══ Data provided ══
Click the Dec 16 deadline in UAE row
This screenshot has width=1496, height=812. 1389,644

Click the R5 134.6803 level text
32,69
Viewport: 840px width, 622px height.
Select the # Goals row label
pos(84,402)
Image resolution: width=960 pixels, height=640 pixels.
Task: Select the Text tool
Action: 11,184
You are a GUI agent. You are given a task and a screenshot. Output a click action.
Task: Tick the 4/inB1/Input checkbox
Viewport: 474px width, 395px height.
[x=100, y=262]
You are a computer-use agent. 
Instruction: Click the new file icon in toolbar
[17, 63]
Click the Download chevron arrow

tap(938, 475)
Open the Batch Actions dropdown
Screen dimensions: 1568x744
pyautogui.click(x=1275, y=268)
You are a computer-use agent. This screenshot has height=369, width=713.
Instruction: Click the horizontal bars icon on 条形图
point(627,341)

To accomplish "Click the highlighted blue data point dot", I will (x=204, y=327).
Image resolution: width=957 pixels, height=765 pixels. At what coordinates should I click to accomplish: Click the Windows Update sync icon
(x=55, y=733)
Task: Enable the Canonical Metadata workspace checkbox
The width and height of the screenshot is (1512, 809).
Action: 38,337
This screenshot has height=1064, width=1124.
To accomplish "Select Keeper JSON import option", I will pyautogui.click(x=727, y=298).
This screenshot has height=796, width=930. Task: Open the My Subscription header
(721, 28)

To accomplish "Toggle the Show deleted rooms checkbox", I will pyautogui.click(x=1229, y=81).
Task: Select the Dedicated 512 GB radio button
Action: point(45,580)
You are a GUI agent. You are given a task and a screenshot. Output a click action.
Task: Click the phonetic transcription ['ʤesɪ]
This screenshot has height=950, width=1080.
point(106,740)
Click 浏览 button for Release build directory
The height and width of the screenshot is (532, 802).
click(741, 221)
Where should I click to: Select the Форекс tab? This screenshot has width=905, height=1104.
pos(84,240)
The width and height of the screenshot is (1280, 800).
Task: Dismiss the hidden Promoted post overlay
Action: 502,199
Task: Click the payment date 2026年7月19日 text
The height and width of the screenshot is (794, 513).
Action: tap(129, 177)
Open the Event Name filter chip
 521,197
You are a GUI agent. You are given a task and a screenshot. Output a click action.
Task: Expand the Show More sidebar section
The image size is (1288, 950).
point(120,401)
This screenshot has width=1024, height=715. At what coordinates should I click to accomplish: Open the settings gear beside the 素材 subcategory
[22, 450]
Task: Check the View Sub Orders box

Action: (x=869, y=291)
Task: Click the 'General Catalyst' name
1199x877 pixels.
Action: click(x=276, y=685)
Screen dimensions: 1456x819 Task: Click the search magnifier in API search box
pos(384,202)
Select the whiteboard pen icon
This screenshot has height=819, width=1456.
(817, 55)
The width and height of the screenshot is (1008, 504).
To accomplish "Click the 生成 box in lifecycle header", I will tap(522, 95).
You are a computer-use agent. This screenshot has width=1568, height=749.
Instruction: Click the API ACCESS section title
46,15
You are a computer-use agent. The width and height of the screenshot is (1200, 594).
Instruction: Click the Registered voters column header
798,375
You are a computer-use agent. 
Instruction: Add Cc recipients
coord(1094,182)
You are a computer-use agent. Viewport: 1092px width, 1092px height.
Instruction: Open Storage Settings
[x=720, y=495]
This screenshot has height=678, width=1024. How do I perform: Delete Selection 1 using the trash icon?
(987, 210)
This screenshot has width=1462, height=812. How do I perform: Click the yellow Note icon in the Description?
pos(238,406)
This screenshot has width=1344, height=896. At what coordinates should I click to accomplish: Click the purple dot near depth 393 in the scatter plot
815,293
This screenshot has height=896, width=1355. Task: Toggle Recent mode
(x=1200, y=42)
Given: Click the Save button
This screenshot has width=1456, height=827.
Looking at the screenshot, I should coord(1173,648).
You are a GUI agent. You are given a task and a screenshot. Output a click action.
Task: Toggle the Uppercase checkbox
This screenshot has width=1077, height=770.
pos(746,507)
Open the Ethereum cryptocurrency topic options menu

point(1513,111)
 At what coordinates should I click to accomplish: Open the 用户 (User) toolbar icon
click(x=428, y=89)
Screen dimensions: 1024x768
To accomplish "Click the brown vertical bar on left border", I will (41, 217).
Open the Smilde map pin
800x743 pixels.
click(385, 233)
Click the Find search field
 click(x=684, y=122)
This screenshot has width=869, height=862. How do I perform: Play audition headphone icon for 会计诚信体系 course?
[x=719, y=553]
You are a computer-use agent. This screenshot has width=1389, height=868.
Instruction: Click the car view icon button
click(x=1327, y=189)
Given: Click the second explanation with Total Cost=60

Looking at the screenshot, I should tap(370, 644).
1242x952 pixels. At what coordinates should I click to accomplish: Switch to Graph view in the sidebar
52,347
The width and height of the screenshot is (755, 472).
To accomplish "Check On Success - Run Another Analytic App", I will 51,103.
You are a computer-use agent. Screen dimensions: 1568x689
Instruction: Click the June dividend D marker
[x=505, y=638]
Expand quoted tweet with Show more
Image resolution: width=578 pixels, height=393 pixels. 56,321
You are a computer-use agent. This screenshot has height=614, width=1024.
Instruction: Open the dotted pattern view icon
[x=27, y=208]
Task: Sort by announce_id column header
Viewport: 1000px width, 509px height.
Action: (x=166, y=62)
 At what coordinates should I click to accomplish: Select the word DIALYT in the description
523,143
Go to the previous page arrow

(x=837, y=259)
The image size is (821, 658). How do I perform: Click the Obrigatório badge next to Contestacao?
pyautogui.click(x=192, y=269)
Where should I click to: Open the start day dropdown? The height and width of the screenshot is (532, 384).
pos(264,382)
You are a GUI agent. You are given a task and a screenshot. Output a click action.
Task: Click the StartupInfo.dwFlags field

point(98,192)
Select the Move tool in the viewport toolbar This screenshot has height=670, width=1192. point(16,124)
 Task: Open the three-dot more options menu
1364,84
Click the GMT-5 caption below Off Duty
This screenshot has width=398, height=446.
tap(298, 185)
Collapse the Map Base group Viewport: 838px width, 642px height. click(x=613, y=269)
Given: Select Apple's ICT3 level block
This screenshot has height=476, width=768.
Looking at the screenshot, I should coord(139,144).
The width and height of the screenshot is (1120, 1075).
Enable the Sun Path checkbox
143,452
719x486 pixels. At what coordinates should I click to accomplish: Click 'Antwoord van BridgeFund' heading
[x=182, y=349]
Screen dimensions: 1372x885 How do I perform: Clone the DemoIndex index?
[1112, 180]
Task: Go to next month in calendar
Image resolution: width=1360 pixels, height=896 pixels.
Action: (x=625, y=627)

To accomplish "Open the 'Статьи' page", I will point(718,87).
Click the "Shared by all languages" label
═══
__What you need to do__:
Output these lines word for word.

__The response__:
Click the Dec 16 deadline in UAE row
This screenshot has width=1496, height=812. 1389,644

Click the R5 134.6803 level text
32,69
Viewport: 840px width, 622px height.
Select the # Goals row label
pos(84,402)
Image resolution: width=960 pixels, height=640 pixels.
Task: Select the Text tool
Action: 11,184
You are a GUI agent. You are given a task and a screenshot. Output a click action.
Task: Tick the 4/inB1/Input checkbox
Viewport: 474px width, 395px height.
[x=100, y=262]
You are a computer-use agent. 
Instruction: Click the new file icon in toolbar
[17, 63]
Click the Download chevron arrow

tap(938, 475)
Open the Batch Actions dropdown
Screen dimensions: 1568x744
pyautogui.click(x=1275, y=268)
You are a computer-use agent. This screenshot has height=369, width=713.
Instruction: Click the horizontal bars icon on 条形图
point(627,341)

To accomplish "Click the highlighted blue data point dot", I will (x=204, y=327).
Image resolution: width=957 pixels, height=765 pixels. At what coordinates should I click to accomplish: Click the Windows Update sync icon
(x=55, y=733)
Task: Enable the Canonical Metadata workspace checkbox
The width and height of the screenshot is (1512, 809).
Action: 38,337
This screenshot has height=1064, width=1124.
To accomplish "Select Keeper JSON import option", I will pyautogui.click(x=727, y=298).
This screenshot has height=796, width=930. Task: Open the My Subscription header
(721, 28)

To accomplish "Toggle the Show deleted rooms checkbox", I will pyautogui.click(x=1229, y=81).
Task: Select the Dedicated 512 GB radio button
Action: point(45,580)
You are a GUI agent. You are given a task and a screenshot. Output a click action.
Task: Click the phonetic transcription ['ʤesɪ]
This screenshot has height=950, width=1080.
point(106,740)
Click 浏览 button for Release build directory
The height and width of the screenshot is (532, 802).
click(741, 221)
Where should I click to: Select the Форекс tab? This screenshot has width=905, height=1104.
pos(84,240)
The width and height of the screenshot is (1280, 800).
Task: Dismiss the hidden Promoted post overlay
Action: 502,199
Task: Click the payment date 2026年7月19日 text
The height and width of the screenshot is (794, 513).
Action: tap(129, 177)
Open the Event Name filter chip
 521,197
You are a GUI agent. You are given a task and a screenshot. Output a click action.
Task: Expand the Show More sidebar section
The image size is (1288, 950).
point(120,401)
This screenshot has width=1024, height=715. At what coordinates should I click to accomplish: Open the settings gear beside the 素材 subcategory
[22, 450]
Task: Check the View Sub Orders box

Action: (x=869, y=291)
Task: Click the 'General Catalyst' name
1199x877 pixels.
Action: click(x=276, y=685)
Screen dimensions: 1456x819 Task: Click the search magnifier in API search box
pos(384,202)
Select the whiteboard pen icon
This screenshot has height=819, width=1456.
(817, 55)
The width and height of the screenshot is (1008, 504).
To accomplish "Click the 生成 box in lifecycle header", I will tap(522, 95).
You are a computer-use agent. This screenshot has width=1568, height=749.
Instruction: Click the API ACCESS section title
46,15
You are a computer-use agent. The width and height of the screenshot is (1200, 594).
Instruction: Click the Registered voters column header
798,375
You are a computer-use agent. 
Instruction: Add Cc recipients
coord(1094,182)
You are a computer-use agent. Viewport: 1092px width, 1092px height.
Instruction: Open Storage Settings
[x=720, y=495]
This screenshot has height=678, width=1024. How do I perform: Delete Selection 1 using the trash icon?
(987, 210)
This screenshot has width=1462, height=812. How do I perform: Click the yellow Note icon in the Description?
pos(238,406)
This screenshot has width=1344, height=896. At what coordinates should I click to accomplish: Click the purple dot near depth 393 in the scatter plot
815,293
This screenshot has height=896, width=1355. Task: Toggle Recent mode
(x=1200, y=42)
Given: Click the Save button
This screenshot has width=1456, height=827.
Looking at the screenshot, I should coord(1173,648).
You are a GUI agent. You are given a task and a screenshot. Output a click action.
Task: Toggle the Uppercase checkbox
This screenshot has width=1077, height=770.
pos(746,507)
Open the Ethereum cryptocurrency topic options menu

point(1513,111)
 At what coordinates should I click to accomplish: Open the 用户 (User) toolbar icon
click(x=428, y=89)
Screen dimensions: 1024x768
To accomplish "Click the brown vertical bar on left border", I will (41, 217).
Open the Smilde map pin
800x743 pixels.
click(385, 233)
Click the Find search field
 click(x=684, y=122)
This screenshot has width=869, height=862. How do I perform: Play audition headphone icon for 会计诚信体系 course?
[x=719, y=553]
You are a computer-use agent. This screenshot has width=1389, height=868.
Instruction: Click the car view icon button
click(x=1327, y=189)
Given: Click the second explanation with Total Cost=60

Looking at the screenshot, I should tap(370, 644).
1242x952 pixels. At what coordinates should I click to accomplish: Switch to Graph view in the sidebar
52,347
The width and height of the screenshot is (755, 472).
To accomplish "Check On Success - Run Another Analytic App", I will 51,103.
You are a computer-use agent. Screen dimensions: 1568x689
Instruction: Click the June dividend D marker
[x=505, y=638]
Expand quoted tweet with Show more
Image resolution: width=578 pixels, height=393 pixels. 56,321
You are a computer-use agent. This screenshot has height=614, width=1024.
Instruction: Open the dotted pattern view icon
[x=27, y=208]
Task: Sort by announce_id column header
Viewport: 1000px width, 509px height.
Action: (x=166, y=62)
 At what coordinates should I click to accomplish: Select the word DIALYT in the description
523,143
Go to the previous page arrow

(x=837, y=259)
The image size is (821, 658). How do I perform: Click the Obrigatório badge next to Contestacao?
pyautogui.click(x=192, y=269)
Where should I click to: Open the start day dropdown? The height and width of the screenshot is (532, 384).
pos(264,382)
You are a GUI agent. You are given a task and a screenshot. Output a click action.
Task: Click the StartupInfo.dwFlags field

point(98,192)
Select the Move tool in the viewport toolbar This screenshot has height=670, width=1192. point(16,124)
 Task: Open the three-dot more options menu
1364,84
Click the GMT-5 caption below Off Duty
This screenshot has width=398, height=446.
tap(298, 185)
Collapse the Map Base group Viewport: 838px width, 642px height. click(x=613, y=269)
Given: Select Apple's ICT3 level block
This screenshot has height=476, width=768.
Looking at the screenshot, I should coord(139,144).
The width and height of the screenshot is (1120, 1075).
Enable the Sun Path checkbox
143,452
719x486 pixels. At what coordinates should I click to accomplish: Click 'Antwoord van BridgeFund' heading
[x=182, y=349]
Screen dimensions: 1372x885 How do I perform: Clone the DemoIndex index?
[1112, 180]
Task: Go to next month in calendar
Image resolution: width=1360 pixels, height=896 pixels.
Action: (x=625, y=627)

To accomplish "Open the 'Статьи' page", I will point(718,87).
Click the "Shared by all languages" label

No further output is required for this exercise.